A bipartisan effort in the Legislature has also led to the introduction of a 10-bill package geared toward enhancing accountability and transparency at the state level – including the amendment of Michigan’s blanket exemption to the Freedom of Information Act that applies to the governor’s office. Much of the investigating by reporters and researchers that uncovered the Flint crisis came through the use of FOIA. 

“I think there’s a real feeling [among state officials] of, ‘We have to make our decisions aboveboard, we need to be proactive, we need to be on top of things,’ ” says Jane Briggs-Bunting, president of the nonprofit Michigan Coalition for Open Government. “The legislation has to get passed, but we’re hopeful.”

“Even the PR stunts are in some ways efforts to address the problem,” adds Mr. Grossman at the Institute for Public Policy and Social Research. “There’s not a political reason anymore to sweep stuff under the rug.”
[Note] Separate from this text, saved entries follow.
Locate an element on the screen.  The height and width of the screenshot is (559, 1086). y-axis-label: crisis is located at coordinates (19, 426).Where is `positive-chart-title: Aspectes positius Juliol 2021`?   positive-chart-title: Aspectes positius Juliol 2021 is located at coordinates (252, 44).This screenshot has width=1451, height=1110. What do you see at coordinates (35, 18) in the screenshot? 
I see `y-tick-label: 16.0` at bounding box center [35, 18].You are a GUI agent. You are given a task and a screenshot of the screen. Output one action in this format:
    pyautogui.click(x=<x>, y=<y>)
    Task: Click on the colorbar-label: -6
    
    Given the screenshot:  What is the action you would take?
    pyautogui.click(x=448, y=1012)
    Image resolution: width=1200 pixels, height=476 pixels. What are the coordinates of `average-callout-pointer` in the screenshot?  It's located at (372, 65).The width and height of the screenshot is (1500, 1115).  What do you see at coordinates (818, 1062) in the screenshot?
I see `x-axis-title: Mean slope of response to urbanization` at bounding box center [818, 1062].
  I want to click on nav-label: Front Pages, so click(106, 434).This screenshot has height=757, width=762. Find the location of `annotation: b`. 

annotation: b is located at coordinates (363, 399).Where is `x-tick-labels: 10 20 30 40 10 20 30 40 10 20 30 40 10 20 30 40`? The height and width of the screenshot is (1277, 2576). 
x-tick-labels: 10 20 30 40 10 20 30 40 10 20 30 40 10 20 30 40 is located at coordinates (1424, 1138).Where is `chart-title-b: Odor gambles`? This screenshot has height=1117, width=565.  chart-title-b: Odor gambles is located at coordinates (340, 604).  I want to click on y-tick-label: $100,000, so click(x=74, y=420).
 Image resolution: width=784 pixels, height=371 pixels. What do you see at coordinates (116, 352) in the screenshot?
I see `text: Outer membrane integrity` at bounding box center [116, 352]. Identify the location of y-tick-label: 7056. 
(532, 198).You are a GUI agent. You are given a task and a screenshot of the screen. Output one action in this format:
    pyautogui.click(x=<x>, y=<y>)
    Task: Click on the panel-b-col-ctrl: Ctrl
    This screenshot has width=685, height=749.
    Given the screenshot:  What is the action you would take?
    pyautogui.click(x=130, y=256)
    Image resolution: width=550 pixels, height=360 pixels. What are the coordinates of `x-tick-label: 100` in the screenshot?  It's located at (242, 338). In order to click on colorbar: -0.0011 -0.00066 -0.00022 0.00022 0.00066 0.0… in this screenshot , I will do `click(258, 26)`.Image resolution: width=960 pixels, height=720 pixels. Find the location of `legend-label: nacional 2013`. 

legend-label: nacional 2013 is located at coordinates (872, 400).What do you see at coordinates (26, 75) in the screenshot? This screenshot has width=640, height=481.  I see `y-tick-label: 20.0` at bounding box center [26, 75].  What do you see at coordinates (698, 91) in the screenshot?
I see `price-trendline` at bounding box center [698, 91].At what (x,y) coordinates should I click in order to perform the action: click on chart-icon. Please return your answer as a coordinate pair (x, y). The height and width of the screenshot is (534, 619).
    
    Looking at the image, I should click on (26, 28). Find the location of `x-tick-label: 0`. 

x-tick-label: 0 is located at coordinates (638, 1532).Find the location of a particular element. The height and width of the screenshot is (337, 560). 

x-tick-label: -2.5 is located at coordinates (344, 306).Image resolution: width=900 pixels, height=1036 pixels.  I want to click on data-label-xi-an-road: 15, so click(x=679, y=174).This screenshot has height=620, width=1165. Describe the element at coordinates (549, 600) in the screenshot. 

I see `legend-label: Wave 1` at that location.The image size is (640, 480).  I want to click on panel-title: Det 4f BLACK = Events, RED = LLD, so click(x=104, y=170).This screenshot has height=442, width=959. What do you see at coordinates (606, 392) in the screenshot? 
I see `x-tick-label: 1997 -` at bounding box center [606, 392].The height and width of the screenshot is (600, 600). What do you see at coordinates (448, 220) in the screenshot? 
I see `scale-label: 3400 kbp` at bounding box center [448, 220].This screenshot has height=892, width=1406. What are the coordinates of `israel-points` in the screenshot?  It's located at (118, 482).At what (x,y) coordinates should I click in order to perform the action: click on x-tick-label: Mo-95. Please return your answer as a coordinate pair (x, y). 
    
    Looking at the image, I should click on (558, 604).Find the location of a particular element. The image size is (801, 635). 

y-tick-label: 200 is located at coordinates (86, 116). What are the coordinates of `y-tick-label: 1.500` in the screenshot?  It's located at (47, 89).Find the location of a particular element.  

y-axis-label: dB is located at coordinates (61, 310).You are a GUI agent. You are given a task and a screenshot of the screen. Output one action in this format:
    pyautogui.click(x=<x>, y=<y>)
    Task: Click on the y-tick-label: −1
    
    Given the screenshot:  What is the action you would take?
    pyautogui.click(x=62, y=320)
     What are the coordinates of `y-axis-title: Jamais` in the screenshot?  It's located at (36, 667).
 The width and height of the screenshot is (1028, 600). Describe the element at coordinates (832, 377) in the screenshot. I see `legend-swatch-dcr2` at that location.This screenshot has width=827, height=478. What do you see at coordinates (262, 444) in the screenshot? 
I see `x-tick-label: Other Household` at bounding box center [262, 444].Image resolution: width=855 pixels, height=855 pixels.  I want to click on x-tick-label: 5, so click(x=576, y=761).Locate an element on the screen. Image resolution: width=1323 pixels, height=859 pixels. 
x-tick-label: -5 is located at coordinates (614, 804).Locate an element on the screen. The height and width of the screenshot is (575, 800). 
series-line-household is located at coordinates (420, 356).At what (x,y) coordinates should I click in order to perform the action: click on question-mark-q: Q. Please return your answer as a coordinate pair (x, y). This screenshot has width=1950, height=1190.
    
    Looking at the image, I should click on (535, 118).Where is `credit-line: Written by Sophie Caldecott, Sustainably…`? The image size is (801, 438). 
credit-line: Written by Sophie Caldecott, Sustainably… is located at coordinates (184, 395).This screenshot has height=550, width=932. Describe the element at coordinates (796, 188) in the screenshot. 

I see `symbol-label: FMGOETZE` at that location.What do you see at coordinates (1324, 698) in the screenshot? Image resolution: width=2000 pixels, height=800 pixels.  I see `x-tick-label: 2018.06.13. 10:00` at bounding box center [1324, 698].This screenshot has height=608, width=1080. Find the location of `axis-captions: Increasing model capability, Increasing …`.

For those on the ground, however, the view is different.

“There’s this illusion that there’s been a lot of aid given to Flint. And that is not true,” says Duell.

Changing that perception is going to take a lot of work, says Professor Scorsone at MSU.

“The people of Flint are not going to trust any level of government at this time,” he says. 

“We’ve done some short-term things, that’s all fine and good,” he continues. “But from a policy standpoint we’ve got a lot of work to do.”